Holyport (pronounced Hollyport) is a suburban village in the civil parish of Bray (where at the 2011 Census the population was included), about 2 miles south of Maidenhead town centre in the English county of Berkshire.

== Etymology ==
The name 'Holyport' originates from Old English horig + port meaning 'muddy market-town', although a local folk etymology holds that the village was a stopping-off point for pilgrims travelling from Canterbury to St David's. The first element had become 'Holy-' by the end of the 14th Century.

== Amenities ==
The village has a butcher, a newsagent, a grocery, a small café and a hairdresser as well as the post office and a doctor's surgery. Holyport has four public houses - The George, The Belgian Arms, The White Hart and The Jolly Gardener. Also in the village are Holyport Church of England Primary School, Holyport College and Holyport Cricket Club. An hourly bus service operated by Courtney Coaches connects the village to Windsor and Maidenhead. Holyport has a nature reserve on the edge of the village, Bray Pit.

There is also a village hall, Holyport Memorial Hall, tennis court, children's playground and playing field, all of which are owned and managed by the Holyport Community Trust, a Charitable Incorporated Organisation.

== Sport and leisure ==
The village's football team Holyport F.C. plays in the Hellenic Football League. Its cricket club plays in the Chilterns Cricket League on Saturdays and in friendlies against local clubs on Sundays.
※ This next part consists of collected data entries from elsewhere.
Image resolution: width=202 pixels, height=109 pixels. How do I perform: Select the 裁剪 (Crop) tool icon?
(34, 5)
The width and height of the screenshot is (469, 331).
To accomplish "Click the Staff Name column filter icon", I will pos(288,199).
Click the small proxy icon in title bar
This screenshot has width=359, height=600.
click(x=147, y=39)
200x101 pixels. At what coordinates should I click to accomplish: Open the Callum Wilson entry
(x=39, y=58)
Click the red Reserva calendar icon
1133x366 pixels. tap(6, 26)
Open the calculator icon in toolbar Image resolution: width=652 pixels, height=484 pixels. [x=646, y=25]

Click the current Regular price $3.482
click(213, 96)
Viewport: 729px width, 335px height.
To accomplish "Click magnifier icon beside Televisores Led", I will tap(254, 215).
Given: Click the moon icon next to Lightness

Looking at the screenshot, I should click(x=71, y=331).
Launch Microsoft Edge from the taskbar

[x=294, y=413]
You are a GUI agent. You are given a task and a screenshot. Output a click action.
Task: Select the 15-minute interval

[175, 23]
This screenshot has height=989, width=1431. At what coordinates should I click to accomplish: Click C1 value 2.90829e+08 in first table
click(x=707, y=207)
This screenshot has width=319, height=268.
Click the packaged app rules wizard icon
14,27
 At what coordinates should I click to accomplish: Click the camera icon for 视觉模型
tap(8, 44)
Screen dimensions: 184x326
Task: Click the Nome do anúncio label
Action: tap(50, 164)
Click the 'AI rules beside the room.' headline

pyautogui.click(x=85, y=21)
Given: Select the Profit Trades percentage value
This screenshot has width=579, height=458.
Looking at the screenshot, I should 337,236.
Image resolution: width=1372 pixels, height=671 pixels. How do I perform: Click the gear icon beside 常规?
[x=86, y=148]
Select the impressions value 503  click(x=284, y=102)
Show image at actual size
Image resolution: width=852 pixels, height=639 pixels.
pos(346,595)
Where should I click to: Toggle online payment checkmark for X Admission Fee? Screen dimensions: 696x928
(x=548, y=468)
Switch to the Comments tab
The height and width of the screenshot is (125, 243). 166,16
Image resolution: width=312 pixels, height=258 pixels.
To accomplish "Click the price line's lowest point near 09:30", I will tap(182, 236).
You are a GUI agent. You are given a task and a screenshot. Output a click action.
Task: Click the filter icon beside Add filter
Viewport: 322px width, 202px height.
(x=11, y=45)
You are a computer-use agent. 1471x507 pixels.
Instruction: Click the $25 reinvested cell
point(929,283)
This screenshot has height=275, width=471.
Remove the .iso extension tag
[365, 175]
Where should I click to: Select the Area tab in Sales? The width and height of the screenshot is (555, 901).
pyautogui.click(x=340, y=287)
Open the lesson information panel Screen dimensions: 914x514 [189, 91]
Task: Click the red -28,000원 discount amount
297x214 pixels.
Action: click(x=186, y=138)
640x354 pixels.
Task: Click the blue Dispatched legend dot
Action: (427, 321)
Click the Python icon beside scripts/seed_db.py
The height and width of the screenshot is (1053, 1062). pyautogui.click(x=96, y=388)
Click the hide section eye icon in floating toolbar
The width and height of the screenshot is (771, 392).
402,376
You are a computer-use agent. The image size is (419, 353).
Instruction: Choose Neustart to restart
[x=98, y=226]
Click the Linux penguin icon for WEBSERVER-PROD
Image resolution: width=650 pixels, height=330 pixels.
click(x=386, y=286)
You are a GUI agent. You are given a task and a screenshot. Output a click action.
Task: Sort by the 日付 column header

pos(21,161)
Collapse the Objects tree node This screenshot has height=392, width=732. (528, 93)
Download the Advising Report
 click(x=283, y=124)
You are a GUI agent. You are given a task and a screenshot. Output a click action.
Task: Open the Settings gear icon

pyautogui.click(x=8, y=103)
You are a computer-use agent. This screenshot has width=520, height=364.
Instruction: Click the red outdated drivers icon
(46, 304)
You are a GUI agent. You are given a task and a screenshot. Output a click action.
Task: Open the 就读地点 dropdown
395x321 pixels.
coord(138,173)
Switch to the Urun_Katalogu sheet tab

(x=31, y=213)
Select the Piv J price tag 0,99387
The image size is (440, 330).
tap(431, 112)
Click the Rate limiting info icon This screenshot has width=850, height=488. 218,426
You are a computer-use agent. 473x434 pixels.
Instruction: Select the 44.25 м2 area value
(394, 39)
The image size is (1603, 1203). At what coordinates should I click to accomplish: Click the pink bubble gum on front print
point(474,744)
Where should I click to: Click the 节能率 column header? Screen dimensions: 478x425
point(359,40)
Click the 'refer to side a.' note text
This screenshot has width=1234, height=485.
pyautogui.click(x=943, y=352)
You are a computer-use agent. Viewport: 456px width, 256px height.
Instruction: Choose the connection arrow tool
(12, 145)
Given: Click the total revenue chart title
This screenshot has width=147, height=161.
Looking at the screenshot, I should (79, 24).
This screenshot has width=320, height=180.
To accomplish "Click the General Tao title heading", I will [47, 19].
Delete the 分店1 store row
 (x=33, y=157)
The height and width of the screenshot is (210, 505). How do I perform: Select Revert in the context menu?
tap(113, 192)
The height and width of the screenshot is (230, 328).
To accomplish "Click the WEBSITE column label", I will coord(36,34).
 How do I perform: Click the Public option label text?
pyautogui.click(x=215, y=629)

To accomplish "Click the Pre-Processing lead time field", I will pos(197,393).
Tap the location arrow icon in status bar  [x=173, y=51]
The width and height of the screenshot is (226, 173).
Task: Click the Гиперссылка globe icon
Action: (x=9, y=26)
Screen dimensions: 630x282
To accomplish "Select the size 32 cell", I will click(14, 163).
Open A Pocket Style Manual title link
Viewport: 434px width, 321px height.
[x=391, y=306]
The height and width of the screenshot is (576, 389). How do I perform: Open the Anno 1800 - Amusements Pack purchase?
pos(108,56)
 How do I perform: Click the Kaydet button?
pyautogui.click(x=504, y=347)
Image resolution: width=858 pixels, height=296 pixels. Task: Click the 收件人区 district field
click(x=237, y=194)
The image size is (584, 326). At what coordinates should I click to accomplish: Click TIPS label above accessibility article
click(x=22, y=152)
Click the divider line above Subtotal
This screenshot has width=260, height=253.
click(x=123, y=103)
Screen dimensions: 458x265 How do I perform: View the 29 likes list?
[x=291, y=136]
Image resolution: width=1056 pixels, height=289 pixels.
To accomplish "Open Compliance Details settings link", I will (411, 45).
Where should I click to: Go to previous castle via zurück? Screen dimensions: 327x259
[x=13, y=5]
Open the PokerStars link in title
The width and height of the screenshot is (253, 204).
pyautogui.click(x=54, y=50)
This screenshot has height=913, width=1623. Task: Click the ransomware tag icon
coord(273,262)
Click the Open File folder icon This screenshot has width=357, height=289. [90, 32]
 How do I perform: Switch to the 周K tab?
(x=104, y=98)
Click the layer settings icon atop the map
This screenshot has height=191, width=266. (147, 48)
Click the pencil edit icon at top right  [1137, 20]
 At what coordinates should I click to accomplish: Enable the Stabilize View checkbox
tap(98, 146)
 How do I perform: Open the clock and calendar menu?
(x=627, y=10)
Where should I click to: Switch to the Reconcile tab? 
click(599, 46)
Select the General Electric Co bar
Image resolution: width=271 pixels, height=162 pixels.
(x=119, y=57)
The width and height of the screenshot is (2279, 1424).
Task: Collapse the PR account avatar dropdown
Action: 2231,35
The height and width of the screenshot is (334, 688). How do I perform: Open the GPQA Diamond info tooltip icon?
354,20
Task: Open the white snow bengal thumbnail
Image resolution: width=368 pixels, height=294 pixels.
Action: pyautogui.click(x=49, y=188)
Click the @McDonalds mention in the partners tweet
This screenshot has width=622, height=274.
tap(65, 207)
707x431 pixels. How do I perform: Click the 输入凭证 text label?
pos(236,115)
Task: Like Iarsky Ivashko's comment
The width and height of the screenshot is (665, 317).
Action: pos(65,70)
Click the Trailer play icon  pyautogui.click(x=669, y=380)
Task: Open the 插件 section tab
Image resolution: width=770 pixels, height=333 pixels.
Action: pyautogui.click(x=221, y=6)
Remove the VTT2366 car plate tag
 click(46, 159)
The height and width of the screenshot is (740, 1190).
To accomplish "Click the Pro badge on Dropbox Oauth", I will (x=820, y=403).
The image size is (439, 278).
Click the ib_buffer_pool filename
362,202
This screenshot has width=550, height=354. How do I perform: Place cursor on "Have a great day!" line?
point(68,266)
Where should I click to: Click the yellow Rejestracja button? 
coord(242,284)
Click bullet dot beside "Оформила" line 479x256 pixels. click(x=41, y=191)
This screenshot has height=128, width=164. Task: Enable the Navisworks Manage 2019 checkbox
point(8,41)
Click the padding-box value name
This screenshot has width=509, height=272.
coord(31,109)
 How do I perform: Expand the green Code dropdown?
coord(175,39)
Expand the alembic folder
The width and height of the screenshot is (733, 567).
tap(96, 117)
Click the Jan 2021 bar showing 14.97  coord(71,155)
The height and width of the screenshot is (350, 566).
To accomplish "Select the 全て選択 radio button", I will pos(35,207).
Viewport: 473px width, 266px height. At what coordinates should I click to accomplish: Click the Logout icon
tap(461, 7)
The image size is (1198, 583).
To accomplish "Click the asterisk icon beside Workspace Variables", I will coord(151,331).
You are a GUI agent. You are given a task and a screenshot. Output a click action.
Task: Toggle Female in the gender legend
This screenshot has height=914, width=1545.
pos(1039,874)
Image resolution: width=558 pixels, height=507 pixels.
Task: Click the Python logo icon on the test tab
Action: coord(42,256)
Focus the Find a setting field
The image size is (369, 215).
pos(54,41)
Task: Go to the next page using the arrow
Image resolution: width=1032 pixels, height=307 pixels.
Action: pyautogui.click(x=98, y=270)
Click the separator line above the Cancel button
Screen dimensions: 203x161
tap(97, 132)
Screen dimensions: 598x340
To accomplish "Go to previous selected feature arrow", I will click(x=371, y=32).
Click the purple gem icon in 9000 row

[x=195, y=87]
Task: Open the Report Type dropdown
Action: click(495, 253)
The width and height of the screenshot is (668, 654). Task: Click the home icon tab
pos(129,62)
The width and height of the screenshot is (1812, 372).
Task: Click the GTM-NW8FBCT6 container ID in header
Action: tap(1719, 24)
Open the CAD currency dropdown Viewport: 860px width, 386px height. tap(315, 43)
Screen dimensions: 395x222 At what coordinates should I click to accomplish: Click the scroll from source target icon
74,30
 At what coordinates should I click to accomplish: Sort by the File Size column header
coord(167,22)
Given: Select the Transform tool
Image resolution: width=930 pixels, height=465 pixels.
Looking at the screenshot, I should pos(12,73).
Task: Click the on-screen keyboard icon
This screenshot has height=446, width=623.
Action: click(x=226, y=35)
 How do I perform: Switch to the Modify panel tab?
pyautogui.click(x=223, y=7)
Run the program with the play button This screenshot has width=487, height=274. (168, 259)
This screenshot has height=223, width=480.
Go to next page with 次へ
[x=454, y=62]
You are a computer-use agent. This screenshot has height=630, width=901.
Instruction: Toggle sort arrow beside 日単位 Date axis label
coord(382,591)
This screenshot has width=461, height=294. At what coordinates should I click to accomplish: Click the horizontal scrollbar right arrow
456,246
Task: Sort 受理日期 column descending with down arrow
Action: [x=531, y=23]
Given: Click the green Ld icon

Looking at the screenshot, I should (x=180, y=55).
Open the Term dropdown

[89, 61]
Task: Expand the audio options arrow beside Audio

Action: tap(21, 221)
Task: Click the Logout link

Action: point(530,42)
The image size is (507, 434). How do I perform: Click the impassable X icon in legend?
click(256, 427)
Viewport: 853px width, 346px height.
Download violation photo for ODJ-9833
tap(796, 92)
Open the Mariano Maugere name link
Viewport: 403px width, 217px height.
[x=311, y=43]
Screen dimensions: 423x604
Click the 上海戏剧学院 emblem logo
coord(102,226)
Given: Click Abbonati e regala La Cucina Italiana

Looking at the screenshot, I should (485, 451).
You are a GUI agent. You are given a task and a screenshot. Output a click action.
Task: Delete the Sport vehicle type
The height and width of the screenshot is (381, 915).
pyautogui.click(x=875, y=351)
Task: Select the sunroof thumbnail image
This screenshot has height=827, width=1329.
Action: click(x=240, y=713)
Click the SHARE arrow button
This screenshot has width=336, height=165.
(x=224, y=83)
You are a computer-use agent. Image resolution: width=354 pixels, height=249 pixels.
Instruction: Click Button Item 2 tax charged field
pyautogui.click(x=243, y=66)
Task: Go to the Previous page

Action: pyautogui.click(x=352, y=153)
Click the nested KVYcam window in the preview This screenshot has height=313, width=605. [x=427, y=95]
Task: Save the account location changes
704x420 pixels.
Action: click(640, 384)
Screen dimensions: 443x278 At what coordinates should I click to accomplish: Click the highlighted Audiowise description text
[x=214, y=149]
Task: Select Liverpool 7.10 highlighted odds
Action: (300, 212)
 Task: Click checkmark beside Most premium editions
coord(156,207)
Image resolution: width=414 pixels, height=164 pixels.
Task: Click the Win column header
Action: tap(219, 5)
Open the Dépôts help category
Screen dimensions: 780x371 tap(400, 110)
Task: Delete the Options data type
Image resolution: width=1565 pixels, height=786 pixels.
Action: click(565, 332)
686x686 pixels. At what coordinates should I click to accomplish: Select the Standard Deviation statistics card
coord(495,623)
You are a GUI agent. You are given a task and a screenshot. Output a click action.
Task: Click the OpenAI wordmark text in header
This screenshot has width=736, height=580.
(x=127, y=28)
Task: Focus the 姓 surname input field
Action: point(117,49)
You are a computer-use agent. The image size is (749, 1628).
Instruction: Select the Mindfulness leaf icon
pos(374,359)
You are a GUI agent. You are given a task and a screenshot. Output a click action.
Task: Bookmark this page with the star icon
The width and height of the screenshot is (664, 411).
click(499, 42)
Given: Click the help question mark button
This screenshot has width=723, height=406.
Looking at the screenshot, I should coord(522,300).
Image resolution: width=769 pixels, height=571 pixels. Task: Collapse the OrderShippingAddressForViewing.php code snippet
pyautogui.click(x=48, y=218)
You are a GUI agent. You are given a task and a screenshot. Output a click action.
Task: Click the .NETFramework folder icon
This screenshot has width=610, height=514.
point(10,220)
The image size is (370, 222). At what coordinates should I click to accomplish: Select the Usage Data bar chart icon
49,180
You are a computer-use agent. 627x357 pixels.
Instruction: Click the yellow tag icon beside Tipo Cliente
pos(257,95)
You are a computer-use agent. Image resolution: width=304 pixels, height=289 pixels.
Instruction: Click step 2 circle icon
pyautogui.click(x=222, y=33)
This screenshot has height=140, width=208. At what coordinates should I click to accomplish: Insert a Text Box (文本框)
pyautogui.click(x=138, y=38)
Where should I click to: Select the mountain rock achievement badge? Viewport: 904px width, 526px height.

Holyport has one of the world's few real tennis courts, at the Royal County of Berkshire Real Tennis Club, built in 1889.

The Holyport Village Fair is held on the village green on the first Saturday in June every year. The fair was established to raise funds to build the Memorial Hall and held at Foxley Manor on 21st July 1945. It draws large crowds from the surrounding area and it is understood 2020-21 are the only two years since the fair's inception that it did not take place - due to Covid.

== Notable residents ==
Holyport was the final residence of veteran BBC TV presenter Frank Bough until his death in 2020. Stirling Moss, the racing driver, lived in the village, and was a member of the Bray and Holyport Scout Group.

==In popular culture==
Monty Python filmed a Maypole dance-related sketch on the green, the film Happy is the Bride was shot here and in Bray, and Joan Collins filmed an advertisement in Holyport. The movie One of Our Dinosaurs Is Missing was partly filmed in Holyport. A scene from the 1995 Mr. Bean episode, entitled 'Tee off Mr. Bean', was filmed on Holyport Green.